So what's the last beautiful thing that you experienced? Here's mine:
I've been learning about monarch butterflies this year, actually took a class on them. They are fascinating and beautiful beings, and my next ambition is to start up a classroom-based monarch program, where kids get to watch monarchs go from egg through 6 caterpillar instars, to chrysalis, watch the butterfly break out, and set it free. The Monarch Teacher Network is a great resource for putting together a program, all I need to do is queue up a grant and partner with a school. Doable. But I am a lazy soul.
Almost too lazy to bother to describe all the things that make Monarch Butterflies so awesome. The 2nd longest insect migration in the world (they were recently preempted by a dragonfly in the Indian Ocean). All monarchs east of the Rockies overwinter in one small area close to Mexico City, which means that in September, the great-grandchildren of the butterflies that flew north in the spring, fly more than a thousand miles, back to a place they've never known. http://en.wikipedia.org/..., for the curious.
So my last most beautiful moment was this weekend, when I took a group of kids canoeing on the Potomac. We were down below DC, where the river's broad and flat, tidal. This was a new experience for these kids, students from a charter school in DC, so we had some serious discussions about whether there were sharks or crocodiles, how disgusting the mud and waterweeds were, how deep the river was, and how dangerous it would be if we tipped over.
It was a perfect fall day, warm with that intensity of life that comes with the end of summer. We watched an osprey float and dive, trying for fish, watched herons stalk the shore and fly off grawking when we got too close. We watched the bright silver flash of small fish in the weeds, and rode the ripples and waves of the river.

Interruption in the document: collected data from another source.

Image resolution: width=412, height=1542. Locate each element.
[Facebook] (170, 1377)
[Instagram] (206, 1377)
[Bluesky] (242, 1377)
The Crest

But the most beautiful thing was the monarch butterflies, all heading west across the mile-wide river, coasting and gliding like fall leaves, glowing bright like cathedral windows, backlit by a bright blue sky, sunset orange, almost painful to watch. There were hundreds of them, although we'd see but a few at a time. And they all followed the same path, like a meridian. I imagined an infinitude of monarchs, all streaming west and south, coasting on thermals and a month of nectar, confident in the abundance of nature they'd found, flying towards a place they'd never known, that they knew like an inevitability, like rivers find the sea.
I want to believe that there will be monarchs flying long after humanity has resolved its conflict with nature, and I think there's good odds of that. Watching such abundance, such resilience, is reassuring. For all that there are networks of humans putting significant effort into environmental education and habitat protection, I'm mostly banking on the resilience and adaptability of nature, and humanity's inherent self-destructiveness, to "resolve" the current threat we pose. I don't tell the kids that.
But when I get a chance to share a moment of abundance like this with kids, hundreds of monarchs streaming like flame across the sky, I'm grateful.
So you, what was your last most beautiful moment?